● **TASK BRIEF**:
The entries must be repeated verbatim, and their images left out.

RECORDS: Begin

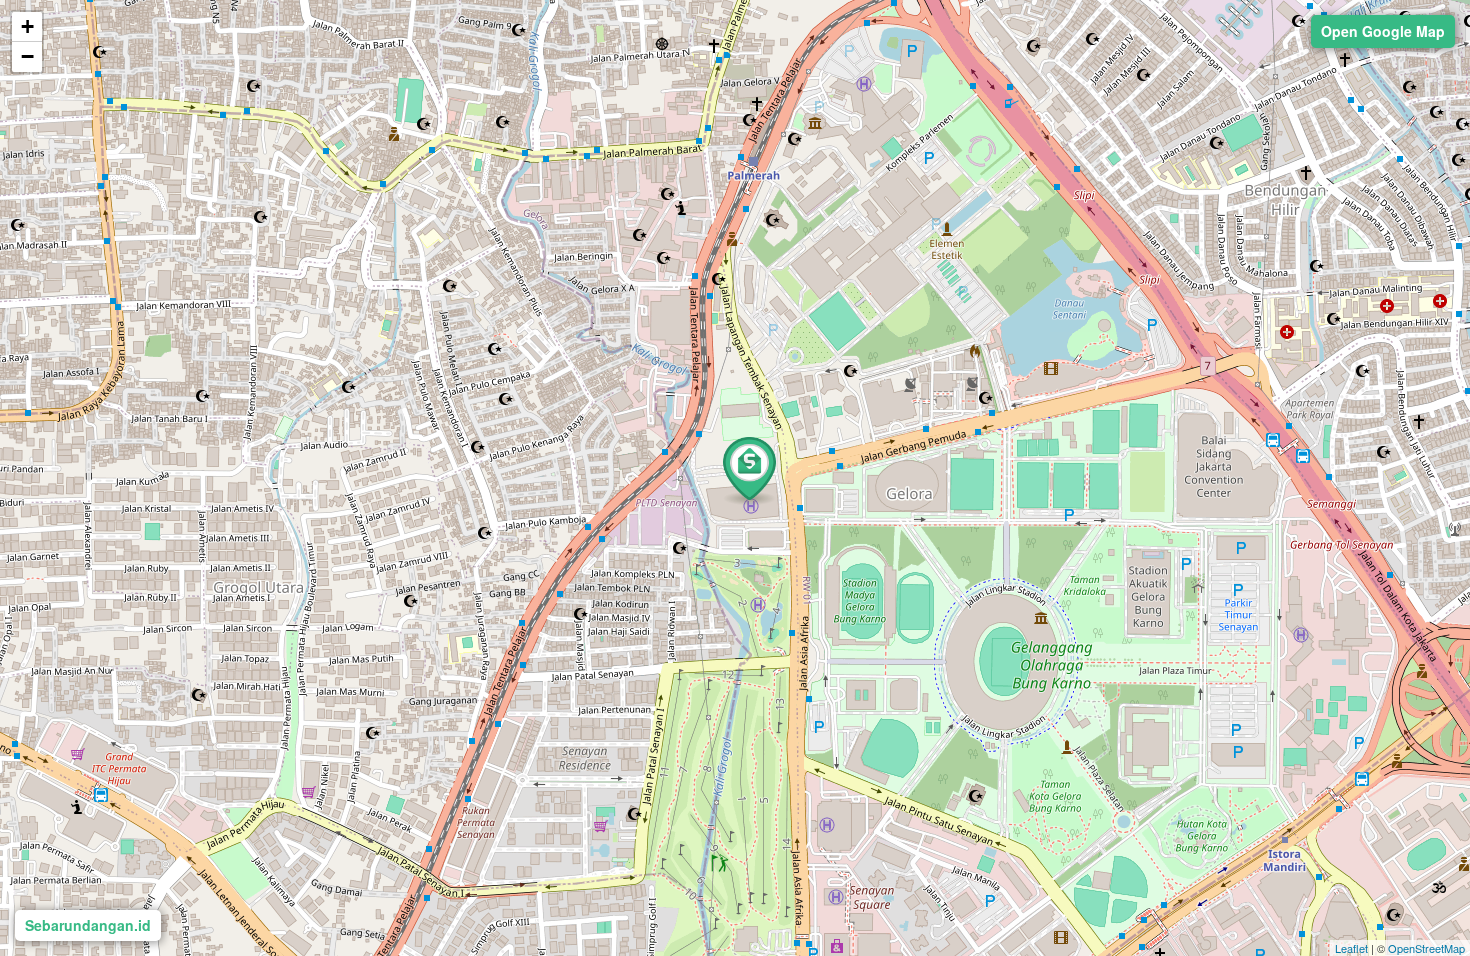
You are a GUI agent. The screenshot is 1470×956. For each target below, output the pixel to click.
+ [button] (27, 26)
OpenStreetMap (1426, 948)
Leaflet (1351, 948)
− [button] (27, 56)
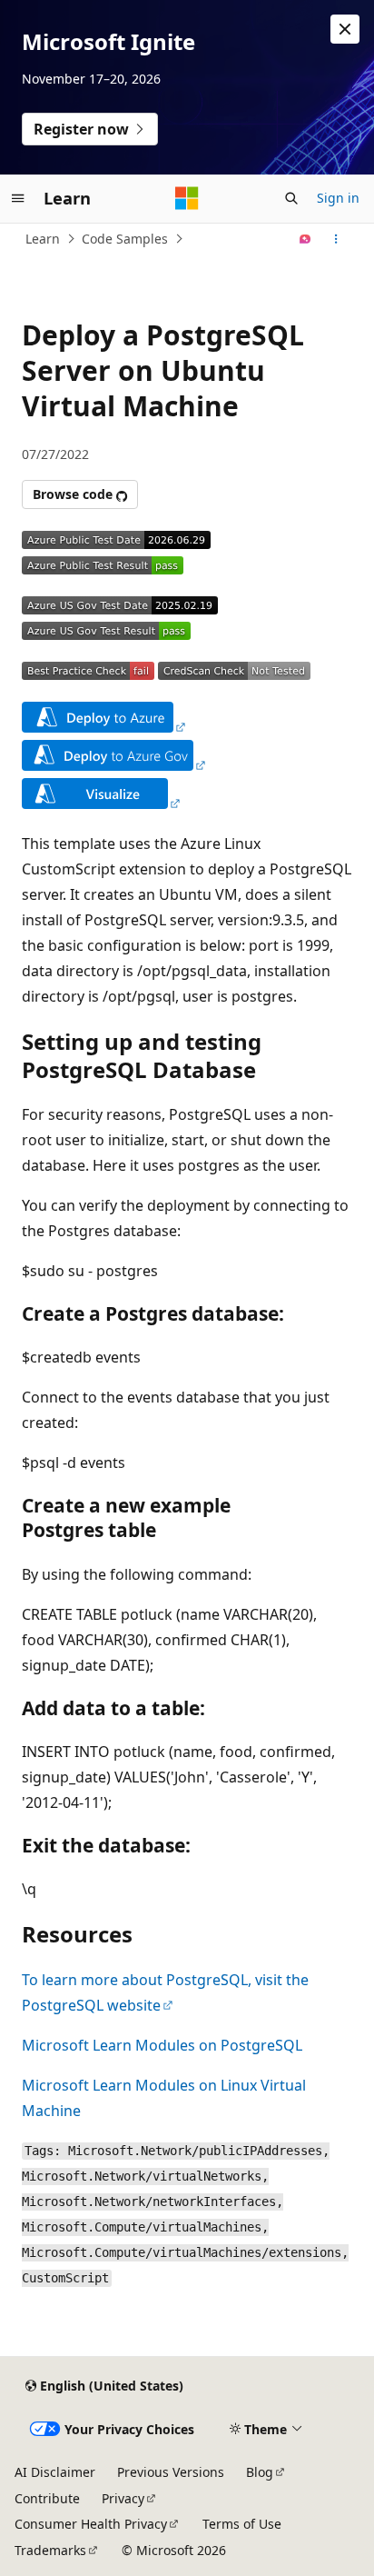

RECORDS: End

● **ANSWER SPACE**:
You are a GUI agent. The screenshot is 1470×956. For each target below, output the pixel to click.
+ [button] (27, 26)
OpenStreetMap (1426, 948)
Leaflet (1351, 948)
− [button] (27, 56)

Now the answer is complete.